Friday, January 9, 2015

Pathetic New York Times Handwringing Over 'Dangerous Moment' for Europe

So precious is the multicultural ideal that big journalistic institutions like the New York Times spew the "dangerous moment" propaganda as if it were Nazi Germany in the 1930s.

Let's get real: The danger facing Europe today is more and larger jihadist attacks like the massacre at Charlie Hedbo. The right wing parties likely to benefit politically are not "extreme." They're populist and they're anti-immigrant, for good reason. France has 751 "no-go" areas, which are radical Islamic enclaves in which sharia law has been imposed and French law completely abandoned. There is no assimilation. That's what's dangerous. The Times is pushing a paradigm of "sensitivity" and "inclusion" that reflects the politics of the second half of the 20th century. We're no longer in that time. Europe is at a crisis stage precisely because it hasn't managed the deterioration of its minorities policies. The socialist parties will kowtow to political correctness, and the result will be more bloodshed on a massive scale. Meanwhile, right wing populists will be the only force willing to stem the tide and preserve whatever is left of decent, determined Western culture on the continent.

It's a sad state of affairs.

At the Old Gray Lady, "‘Dangerous Moment’ for Europe, as Fear and Resentment Grow":
LONDON — The sophisticated, military-style strike Wednesday on a French newspaper known for satirizing Islam staggered a continent already seething with anti-immigrant sentiments in some quarters, feeding far-right nationalist parties like France’s National Front.

“This is a dangerous moment for European societies,” said Peter Neumann, director of the International Center for the Study of Radicalization at King’s College London. “With increasing radicalization among supporters of jihadist organizations and the white working class increasingly feeling disenfranchised and uncoupled from elites, things are coming to a head.”

Olivier Roy, a French scholar of Islam and radicalism, called the Paris assault — the most deadly terrorist attack on French soil since the Algerian war ended in the early 1960s — “a quantitative and therefore qualitative turning point,” noting the target and the number of victims. “This was a maximum-impact attack,” he said. “They did this to shock the public, and in that sense they succeeded.”

Anti-immigrant attitudes have been on the rise in recent years in Europe, propelled in part by a moribund economy and high unemployment, as well as increasing immigration and more porous borders. The growing resentments have lifted the fortunes of established parties like the U.K. Independence Party in Britain and the National Front, as well as lesser-known groups like Patriotic Europeans Against Islamization of the West, which assembled 18,000 marchers in Dresden, Germany, on Monday.
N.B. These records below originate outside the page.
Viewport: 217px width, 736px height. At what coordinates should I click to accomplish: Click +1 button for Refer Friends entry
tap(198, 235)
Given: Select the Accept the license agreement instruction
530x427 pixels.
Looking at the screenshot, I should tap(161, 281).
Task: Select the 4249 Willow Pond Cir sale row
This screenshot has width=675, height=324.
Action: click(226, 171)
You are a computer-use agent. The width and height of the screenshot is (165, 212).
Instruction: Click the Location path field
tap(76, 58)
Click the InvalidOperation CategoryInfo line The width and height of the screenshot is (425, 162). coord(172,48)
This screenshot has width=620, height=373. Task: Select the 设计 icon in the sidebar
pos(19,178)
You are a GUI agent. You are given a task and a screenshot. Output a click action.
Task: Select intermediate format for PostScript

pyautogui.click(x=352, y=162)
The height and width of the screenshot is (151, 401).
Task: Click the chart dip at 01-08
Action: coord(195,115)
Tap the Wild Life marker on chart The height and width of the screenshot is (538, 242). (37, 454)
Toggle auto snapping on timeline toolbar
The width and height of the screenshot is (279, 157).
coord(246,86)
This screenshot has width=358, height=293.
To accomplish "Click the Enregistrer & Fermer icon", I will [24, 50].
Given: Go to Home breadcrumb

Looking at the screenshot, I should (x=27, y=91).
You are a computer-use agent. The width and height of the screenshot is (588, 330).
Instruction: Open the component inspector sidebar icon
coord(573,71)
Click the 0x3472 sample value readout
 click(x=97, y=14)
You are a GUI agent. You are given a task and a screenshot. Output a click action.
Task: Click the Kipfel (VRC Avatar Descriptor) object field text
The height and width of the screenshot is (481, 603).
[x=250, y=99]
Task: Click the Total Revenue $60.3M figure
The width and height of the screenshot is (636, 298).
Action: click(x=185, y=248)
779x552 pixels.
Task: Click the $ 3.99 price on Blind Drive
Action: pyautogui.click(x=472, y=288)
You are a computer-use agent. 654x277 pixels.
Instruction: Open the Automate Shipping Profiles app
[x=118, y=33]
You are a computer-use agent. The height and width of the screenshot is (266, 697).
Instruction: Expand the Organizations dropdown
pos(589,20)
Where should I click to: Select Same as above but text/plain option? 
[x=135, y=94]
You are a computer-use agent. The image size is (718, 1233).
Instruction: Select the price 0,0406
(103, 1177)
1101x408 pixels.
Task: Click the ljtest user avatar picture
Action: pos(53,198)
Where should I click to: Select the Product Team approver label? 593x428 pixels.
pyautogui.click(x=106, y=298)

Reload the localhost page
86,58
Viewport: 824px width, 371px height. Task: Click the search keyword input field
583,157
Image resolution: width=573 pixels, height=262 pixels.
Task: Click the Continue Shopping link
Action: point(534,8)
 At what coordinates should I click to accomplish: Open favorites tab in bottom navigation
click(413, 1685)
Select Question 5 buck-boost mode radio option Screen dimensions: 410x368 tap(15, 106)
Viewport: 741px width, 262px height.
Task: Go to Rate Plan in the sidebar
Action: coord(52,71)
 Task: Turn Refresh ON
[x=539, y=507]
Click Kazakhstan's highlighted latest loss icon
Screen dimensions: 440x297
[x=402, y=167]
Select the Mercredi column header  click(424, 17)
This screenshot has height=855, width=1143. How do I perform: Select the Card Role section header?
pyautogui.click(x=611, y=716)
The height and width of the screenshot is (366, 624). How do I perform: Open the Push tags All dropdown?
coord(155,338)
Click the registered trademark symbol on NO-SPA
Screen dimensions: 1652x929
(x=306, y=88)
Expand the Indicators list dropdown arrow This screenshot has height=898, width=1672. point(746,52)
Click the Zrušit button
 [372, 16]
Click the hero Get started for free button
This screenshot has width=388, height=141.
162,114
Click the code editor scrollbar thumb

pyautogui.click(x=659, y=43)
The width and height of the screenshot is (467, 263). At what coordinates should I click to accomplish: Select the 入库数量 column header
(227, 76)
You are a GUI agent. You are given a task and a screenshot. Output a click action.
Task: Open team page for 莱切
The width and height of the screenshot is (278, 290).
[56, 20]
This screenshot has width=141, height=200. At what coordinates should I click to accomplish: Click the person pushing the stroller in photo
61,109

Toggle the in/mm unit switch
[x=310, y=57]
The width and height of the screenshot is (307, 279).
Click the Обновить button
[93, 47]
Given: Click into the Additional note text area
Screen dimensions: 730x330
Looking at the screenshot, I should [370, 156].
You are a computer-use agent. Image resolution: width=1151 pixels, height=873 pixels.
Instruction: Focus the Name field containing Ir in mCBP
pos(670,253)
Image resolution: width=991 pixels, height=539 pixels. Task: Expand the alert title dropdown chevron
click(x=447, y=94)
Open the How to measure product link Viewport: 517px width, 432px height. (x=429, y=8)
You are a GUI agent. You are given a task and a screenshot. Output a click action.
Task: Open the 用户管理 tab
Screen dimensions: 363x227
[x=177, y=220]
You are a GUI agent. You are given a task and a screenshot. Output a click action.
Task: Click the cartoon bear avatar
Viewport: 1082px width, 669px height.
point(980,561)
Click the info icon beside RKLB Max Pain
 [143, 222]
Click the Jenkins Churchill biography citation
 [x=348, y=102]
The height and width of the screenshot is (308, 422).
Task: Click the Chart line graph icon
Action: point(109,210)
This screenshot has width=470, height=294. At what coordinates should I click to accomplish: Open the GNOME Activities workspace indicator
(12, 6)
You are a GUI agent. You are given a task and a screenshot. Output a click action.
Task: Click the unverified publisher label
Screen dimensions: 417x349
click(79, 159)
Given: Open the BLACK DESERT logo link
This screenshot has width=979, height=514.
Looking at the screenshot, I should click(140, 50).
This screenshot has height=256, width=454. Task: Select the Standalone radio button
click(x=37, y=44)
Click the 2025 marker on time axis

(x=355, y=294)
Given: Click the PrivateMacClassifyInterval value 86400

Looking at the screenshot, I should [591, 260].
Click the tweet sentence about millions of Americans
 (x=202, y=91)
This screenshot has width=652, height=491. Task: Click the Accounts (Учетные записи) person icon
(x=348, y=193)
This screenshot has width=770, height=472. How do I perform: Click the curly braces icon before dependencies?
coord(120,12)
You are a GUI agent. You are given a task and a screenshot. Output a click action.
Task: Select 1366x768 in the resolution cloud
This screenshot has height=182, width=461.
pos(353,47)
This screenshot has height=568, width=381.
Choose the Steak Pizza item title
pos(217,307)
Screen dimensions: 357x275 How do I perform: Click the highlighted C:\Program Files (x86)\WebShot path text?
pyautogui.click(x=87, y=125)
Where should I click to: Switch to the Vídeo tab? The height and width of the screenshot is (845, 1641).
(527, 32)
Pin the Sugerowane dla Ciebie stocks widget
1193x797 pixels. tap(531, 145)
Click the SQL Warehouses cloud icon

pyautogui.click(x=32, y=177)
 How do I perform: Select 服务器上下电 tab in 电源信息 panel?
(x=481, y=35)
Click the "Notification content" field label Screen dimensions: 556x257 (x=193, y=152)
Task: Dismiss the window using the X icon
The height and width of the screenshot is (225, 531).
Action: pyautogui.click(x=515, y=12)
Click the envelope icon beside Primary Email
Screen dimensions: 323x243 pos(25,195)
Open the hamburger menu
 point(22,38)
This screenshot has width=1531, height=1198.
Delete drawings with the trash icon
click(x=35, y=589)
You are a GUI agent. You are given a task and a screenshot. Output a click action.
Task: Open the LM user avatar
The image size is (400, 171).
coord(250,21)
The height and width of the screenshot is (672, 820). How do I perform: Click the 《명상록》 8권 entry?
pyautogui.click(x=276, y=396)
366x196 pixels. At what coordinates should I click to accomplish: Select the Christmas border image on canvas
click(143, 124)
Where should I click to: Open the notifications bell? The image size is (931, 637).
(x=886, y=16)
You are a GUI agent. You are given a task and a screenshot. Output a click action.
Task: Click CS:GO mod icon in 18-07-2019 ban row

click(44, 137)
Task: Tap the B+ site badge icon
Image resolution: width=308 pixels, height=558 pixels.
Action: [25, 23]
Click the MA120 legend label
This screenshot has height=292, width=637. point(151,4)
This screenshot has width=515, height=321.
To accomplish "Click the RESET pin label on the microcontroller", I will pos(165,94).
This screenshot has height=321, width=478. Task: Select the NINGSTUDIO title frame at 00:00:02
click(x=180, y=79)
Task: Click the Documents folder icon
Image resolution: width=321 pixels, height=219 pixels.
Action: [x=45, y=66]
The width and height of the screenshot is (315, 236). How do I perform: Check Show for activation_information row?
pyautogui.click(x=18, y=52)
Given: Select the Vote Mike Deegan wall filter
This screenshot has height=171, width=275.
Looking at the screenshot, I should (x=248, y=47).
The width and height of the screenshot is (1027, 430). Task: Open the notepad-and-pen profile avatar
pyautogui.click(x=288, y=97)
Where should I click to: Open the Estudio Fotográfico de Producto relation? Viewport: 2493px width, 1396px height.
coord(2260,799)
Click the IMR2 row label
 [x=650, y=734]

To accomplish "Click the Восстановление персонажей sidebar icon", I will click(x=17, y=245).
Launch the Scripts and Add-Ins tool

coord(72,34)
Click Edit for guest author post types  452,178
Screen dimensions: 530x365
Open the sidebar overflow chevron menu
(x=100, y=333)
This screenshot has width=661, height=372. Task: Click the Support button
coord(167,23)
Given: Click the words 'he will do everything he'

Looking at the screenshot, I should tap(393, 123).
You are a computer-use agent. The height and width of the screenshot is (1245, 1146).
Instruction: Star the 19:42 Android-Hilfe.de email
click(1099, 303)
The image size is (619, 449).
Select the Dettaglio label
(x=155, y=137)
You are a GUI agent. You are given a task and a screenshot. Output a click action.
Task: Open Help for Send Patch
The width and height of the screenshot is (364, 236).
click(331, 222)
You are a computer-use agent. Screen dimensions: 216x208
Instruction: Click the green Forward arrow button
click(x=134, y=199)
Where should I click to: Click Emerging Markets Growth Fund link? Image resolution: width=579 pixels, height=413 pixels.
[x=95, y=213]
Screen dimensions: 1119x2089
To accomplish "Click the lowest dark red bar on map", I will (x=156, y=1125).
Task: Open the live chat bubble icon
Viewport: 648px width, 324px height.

In Sweden, where there have been three recent attacks on mosques, the anti-immigrant, anti-Islamist Sweden Democrats Party has been getting about 15 percent support in recent public opinion polls.

Paris was traumatized by the attack, with widespread fears of another. “We feel less and less safe,” said Didier Cantat, 34, standing outside the police barriers at the scene. “If it happened today, it will happen again, maybe even worse.”

Mr. Cantat spoke for many when he said the attacks could fuel greater anti-immigrant sentiment. “We are told Islam is for God, for peace,” he said. “But when you see this other Islam, with the jihadists, I don’t see peace, I see hatred. So people can’t tell which is the real Islam.”

Keep reading.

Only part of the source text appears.